A. Kesalahan Struktur karena Kerancuan
Aktif-Pasif
Kalimat aktif adalah
kalimat yang predikatnya verba berimbuhan meN-
dengan segala kombinasinya dan subjek tidak diawali oleh kata depan.
Kalimat pasif adalah kalimat yang predikatnya verba berimbuhan di- atau ter- atau verba pasif pelaku I/II + pokok kata kerja. Penutur/
penulis sering tidak menyadari bahwa kalimat yang diucapkannya/ ditulisnya
merupakan kalimat yang rancu. Yang dimaksud kalimat yang rancu adalah kalimat
yang sebagian unsurnya milik kalimat aktif, sementara unsur lainnya milik
kalimat pasif.
(a)
Saya telah informasikan bahwa hari ini kita akan mengunjungi para
korban bencana.
Kalimat tersebut
sturkturnya rancu yang mengakibatkan makna ganda. Makna unsur yang merupakan
subjek, bahwa hari ini kita akan
mengunjungi para korban bencana ataukah saya.
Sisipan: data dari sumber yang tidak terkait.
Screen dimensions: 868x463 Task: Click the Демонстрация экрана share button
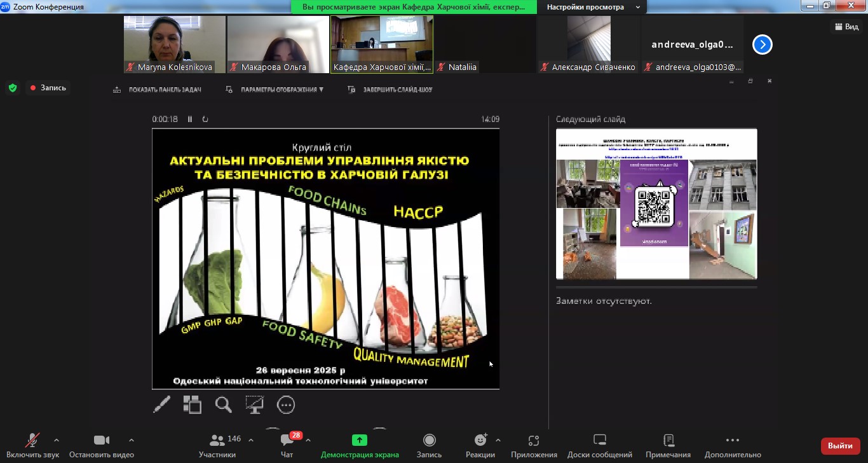360,441
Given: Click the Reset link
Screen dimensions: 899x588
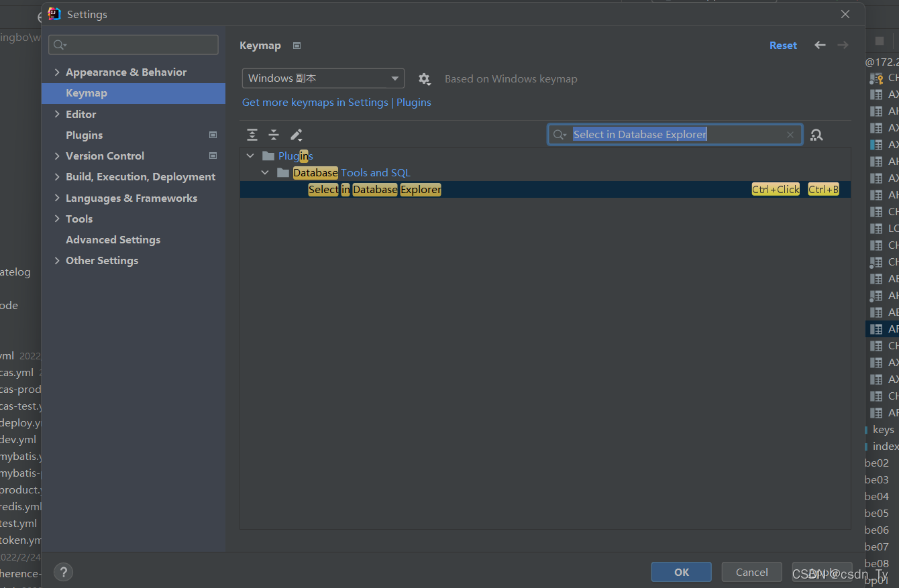Looking at the screenshot, I should (x=783, y=45).
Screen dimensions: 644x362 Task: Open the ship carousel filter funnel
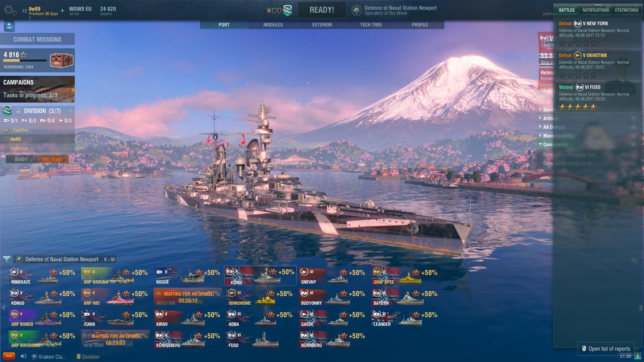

Jika bahwa hari ini akan mengunjungi para
korban bencana sebagai pengisi fungsi S, predikatnya seharusnya verba pasif
telah saya informasikan. Sebaliknya,
jikaS-nya saya, predikatnya harusnya
verba aktif menginformasikan. dengan
begitu, bahwa hari ini kita akan
mengunjungi para korban bencana mengisi fungsi objek (O).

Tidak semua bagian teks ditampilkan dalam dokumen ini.